Je suis déjà allé manger deux fois avec Pierre, un autre francophone installé ici. Le premier soir, on est allé manger… d’excellents tapas. Quelques jours plus tard, je lorgne sur un resto qui sert du canard au tamarin et je lui en fais part. Sa réponse : « Euuuuh, on n’irait pas plutôt manger italien ou argentin ? » Dont acte. En fait, je l’ai percé à jour : il est très content d’avoir de la visite, ça lui permet de varier ses plaisirs alimentaires. Et je peux le comprendre : après quelques mois d’immersion dans un pays, il n’est pas rare que je fasse des kilomètres pour m’enfiler une pizza ou un bon steak. Alors, à plus forte raison quand tu vis en Asie depuis des décennies…
Dès que les gens savent d’où je viens, on m’interpelle sur Lukaku, Kevin De Bruyne, Courtois et autres Hazard. Toujours avec toujours une prononciation très créative des patronymes. Et même si je suis totalement incapable de tenir une conversation de 15 secondes sur le foot, j’ai capté qu’il y a eu UN joueur vietnamien qui a évolué en Belgique. J’ai demandé confirmation à mon ancien collègue, l’excellent Frédéric Larsimont du Soir. Qui m’a confirmé que Nguyen Cong Phuong avait fait un passage par Saint-Trond. Me voilà armé pour ma prochaine conversation sur le sujet. Reste juste à parvenir… à prononcer Saint-Trond avec l’accent local.
Je dis à ma voisine, en anglais, que j’ai une hernie discale. Elle éclate de rire.
Je l’écris donc en vietnamien sur mon téléphone. Et elle rit deux fois plus fort.
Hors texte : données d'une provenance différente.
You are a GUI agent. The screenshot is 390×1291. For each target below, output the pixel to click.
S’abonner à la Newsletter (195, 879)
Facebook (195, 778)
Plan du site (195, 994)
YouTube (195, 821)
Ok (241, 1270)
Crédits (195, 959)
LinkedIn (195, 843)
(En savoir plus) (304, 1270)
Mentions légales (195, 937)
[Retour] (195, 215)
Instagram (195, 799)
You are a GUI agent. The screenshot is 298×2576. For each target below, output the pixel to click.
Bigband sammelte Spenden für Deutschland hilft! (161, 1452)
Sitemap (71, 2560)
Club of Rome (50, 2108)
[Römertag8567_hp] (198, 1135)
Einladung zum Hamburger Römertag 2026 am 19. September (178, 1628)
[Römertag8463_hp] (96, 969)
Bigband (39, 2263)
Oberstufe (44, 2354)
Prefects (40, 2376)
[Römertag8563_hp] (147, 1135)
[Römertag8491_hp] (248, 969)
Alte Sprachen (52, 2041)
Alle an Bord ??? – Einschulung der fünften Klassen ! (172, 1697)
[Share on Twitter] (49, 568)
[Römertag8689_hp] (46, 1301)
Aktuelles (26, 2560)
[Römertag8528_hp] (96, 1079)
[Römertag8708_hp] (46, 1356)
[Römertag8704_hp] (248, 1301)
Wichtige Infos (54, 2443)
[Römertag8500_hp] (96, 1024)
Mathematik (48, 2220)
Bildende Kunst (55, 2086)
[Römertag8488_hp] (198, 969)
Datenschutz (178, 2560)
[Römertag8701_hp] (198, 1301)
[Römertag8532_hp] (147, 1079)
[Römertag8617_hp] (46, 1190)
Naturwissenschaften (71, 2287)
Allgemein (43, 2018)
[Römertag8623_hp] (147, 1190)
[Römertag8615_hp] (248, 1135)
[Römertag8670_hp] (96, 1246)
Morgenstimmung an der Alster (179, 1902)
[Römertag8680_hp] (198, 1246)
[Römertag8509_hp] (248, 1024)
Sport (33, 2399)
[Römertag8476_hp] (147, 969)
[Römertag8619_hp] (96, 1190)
Quand je suis venu à Hanoï il y a trente ans avec Tanguy, j’avais essayé de manger du chien, puisque c’est censé être une délicatesse locale. Je n’en avais jamais trouvé. Bon, maintenant qu’on a inventé internet c’est plus facile à trouver. Et donc, j’avais imaginé on d’inviter tout le bureau de Yvain pour aller ensemble manger du clébard (il y a, semble-t-il, sept recettes traditionnelles). Flop total : ils m’ont fait comprendre que ce genre de pratique n’était plus vraiment de mise et, surtout, qu’il y avait des trucs normaux et délicieux à manger, comme des pizzas ou des hamburgers. Bon...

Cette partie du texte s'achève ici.